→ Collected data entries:
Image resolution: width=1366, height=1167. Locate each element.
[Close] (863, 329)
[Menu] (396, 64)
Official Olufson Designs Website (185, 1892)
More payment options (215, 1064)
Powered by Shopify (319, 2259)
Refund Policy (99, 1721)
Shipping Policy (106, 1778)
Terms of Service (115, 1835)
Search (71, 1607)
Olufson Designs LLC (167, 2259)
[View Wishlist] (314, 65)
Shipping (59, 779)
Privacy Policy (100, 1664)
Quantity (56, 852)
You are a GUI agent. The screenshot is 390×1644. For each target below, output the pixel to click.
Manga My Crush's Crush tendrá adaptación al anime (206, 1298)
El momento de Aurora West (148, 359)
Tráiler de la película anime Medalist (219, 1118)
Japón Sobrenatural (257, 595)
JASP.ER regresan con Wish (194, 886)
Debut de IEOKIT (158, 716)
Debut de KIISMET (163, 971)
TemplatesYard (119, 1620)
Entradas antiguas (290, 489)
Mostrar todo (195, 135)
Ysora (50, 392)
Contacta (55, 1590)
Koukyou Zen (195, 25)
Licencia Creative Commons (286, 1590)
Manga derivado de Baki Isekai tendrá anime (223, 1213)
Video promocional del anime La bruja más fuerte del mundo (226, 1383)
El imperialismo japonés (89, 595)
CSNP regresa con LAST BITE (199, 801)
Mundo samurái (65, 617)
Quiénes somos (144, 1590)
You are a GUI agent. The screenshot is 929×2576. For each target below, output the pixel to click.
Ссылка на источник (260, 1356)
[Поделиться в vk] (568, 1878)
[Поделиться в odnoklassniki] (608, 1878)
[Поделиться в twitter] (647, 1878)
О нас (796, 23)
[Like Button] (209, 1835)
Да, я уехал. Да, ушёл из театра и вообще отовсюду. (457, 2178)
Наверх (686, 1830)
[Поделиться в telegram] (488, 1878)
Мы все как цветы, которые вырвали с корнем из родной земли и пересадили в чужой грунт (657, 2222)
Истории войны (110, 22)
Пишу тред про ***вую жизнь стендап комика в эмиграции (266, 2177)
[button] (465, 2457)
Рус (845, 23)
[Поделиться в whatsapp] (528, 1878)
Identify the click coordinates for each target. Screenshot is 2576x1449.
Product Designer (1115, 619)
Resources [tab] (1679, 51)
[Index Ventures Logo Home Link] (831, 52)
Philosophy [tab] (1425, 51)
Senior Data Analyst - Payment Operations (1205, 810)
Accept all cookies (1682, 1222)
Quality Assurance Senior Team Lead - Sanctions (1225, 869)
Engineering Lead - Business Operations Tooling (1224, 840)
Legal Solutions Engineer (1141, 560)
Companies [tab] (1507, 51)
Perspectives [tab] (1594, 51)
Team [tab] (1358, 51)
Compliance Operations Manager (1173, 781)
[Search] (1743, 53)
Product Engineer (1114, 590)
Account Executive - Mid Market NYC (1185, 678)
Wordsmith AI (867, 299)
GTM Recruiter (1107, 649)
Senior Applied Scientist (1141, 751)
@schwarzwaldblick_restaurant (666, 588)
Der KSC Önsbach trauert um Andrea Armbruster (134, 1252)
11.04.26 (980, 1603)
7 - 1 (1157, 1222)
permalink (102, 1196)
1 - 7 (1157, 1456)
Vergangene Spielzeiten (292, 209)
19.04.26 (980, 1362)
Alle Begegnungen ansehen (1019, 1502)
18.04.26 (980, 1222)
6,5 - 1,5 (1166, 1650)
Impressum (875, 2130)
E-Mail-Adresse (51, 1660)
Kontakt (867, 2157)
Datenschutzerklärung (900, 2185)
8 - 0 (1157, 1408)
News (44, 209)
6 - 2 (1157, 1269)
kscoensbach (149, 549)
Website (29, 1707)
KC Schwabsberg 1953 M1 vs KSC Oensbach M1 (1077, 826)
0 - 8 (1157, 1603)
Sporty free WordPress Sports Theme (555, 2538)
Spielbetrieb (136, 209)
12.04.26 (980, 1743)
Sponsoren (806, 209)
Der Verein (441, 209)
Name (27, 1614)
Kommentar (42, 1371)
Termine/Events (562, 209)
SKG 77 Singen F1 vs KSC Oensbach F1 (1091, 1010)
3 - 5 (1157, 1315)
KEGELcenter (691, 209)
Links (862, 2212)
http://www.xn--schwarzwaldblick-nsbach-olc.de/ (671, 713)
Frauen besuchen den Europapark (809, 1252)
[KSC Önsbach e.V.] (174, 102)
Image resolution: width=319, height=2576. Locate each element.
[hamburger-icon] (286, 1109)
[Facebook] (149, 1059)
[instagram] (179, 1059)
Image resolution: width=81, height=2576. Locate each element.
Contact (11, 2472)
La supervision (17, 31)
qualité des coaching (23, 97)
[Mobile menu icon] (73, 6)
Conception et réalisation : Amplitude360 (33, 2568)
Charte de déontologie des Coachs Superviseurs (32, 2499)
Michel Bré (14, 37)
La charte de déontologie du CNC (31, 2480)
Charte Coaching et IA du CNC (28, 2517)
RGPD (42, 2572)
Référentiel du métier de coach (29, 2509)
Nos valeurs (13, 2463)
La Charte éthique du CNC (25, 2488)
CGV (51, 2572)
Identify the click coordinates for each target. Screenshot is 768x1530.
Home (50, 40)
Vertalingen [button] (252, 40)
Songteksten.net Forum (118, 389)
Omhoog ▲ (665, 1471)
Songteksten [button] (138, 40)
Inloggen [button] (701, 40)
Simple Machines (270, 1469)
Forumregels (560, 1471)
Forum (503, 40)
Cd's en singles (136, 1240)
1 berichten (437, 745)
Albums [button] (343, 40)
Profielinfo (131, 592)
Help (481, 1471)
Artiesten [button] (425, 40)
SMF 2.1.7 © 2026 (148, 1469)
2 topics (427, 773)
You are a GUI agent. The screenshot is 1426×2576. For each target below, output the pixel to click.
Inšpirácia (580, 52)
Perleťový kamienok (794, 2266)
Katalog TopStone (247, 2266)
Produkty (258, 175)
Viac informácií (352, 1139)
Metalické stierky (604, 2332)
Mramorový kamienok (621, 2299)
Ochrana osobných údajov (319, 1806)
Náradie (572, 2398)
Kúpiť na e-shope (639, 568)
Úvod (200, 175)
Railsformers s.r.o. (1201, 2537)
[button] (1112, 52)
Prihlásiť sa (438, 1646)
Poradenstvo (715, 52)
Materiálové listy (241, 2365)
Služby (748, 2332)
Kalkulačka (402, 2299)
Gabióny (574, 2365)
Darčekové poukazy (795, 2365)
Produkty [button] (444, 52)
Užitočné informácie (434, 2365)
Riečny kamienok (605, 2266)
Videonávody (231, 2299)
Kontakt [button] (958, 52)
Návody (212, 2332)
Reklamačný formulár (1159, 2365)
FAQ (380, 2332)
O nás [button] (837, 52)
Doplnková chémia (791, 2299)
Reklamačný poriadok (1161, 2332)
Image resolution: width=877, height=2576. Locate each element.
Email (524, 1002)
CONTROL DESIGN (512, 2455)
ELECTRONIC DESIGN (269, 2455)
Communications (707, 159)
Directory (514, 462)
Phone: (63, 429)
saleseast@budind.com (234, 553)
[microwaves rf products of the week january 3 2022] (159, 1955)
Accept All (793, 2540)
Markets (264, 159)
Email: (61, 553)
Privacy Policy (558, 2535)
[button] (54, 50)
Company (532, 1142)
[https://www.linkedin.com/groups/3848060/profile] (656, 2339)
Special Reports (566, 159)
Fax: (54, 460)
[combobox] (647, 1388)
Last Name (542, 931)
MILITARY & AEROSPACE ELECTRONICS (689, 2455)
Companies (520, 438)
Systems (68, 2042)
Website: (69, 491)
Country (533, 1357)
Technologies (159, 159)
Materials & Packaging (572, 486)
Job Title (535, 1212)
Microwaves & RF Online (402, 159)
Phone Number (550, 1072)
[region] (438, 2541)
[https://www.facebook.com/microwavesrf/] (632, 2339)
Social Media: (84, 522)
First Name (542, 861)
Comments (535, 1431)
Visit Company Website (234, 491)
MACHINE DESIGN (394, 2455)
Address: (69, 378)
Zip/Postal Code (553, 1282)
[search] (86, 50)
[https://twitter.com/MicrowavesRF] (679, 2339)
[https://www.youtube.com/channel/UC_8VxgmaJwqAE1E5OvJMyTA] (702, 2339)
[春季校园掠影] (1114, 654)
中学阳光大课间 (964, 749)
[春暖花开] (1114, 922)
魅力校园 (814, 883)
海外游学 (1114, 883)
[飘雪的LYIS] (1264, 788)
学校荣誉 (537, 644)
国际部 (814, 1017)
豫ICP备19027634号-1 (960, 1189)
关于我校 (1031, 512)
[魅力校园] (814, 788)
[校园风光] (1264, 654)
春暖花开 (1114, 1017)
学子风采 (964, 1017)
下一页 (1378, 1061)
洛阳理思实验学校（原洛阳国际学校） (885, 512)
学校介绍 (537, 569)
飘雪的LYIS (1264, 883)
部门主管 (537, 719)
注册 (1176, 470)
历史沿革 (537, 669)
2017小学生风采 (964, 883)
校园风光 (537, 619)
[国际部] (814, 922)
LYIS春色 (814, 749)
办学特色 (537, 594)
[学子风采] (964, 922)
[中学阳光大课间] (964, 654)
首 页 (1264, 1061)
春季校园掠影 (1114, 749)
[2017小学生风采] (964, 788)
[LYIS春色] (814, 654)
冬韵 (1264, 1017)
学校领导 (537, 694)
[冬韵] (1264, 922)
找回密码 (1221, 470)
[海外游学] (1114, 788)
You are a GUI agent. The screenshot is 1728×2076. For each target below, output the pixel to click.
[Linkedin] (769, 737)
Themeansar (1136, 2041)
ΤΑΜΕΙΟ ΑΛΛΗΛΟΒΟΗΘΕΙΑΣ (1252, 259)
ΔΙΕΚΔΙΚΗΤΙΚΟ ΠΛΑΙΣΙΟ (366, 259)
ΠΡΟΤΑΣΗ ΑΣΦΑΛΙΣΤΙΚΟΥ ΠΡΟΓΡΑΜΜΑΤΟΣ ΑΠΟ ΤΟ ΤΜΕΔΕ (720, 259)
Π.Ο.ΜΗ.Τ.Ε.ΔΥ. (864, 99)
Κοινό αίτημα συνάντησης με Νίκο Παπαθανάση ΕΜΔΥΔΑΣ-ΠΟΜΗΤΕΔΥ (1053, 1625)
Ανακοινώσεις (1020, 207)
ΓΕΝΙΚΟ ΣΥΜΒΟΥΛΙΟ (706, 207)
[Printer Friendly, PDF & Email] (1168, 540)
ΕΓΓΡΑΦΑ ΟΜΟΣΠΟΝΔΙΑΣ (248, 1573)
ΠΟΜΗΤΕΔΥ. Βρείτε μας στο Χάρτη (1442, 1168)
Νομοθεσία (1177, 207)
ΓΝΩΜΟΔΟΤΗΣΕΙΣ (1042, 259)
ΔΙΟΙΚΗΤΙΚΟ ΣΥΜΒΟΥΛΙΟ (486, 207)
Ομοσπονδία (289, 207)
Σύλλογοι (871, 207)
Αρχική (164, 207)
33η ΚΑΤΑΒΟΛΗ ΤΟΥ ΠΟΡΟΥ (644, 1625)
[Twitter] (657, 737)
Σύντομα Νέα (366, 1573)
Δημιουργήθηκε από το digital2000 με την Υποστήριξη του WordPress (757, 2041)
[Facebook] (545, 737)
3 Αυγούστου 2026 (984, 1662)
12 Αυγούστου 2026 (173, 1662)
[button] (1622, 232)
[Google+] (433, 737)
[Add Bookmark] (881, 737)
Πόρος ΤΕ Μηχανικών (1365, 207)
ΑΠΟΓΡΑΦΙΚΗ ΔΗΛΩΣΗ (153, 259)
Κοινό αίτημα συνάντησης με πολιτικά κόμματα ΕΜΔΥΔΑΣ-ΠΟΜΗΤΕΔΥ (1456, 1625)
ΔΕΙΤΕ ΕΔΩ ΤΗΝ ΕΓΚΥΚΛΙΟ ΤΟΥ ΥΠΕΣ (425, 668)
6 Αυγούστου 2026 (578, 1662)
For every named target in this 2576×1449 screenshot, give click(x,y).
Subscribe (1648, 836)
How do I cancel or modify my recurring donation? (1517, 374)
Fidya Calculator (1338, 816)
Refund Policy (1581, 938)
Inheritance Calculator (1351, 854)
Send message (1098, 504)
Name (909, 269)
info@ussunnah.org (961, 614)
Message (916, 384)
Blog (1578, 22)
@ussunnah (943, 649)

→ THE PROBLEM: Above this instruction are the records; retype exactly the lines from the one containing "You are a GUI agent. The screenshot is 929×2576." up to and including the one containing "[Поделиться в telegram] (488, 1878)".

→ OUTPUT BELOW:
You are a GUI agent. The screenshot is 929×2576. For each target below, output the pixel to click.
Ссылка на источник (260, 1356)
[Поделиться в vk] (568, 1878)
[Поделиться в odnoklassniki] (608, 1878)
[Поделиться в twitter] (647, 1878)
О нас (796, 23)
[Like Button] (209, 1835)
Да, я уехал. Да, ушёл из театра и вообще отовсюду. (457, 2178)
Наверх (686, 1830)
[Поделиться в telegram] (488, 1878)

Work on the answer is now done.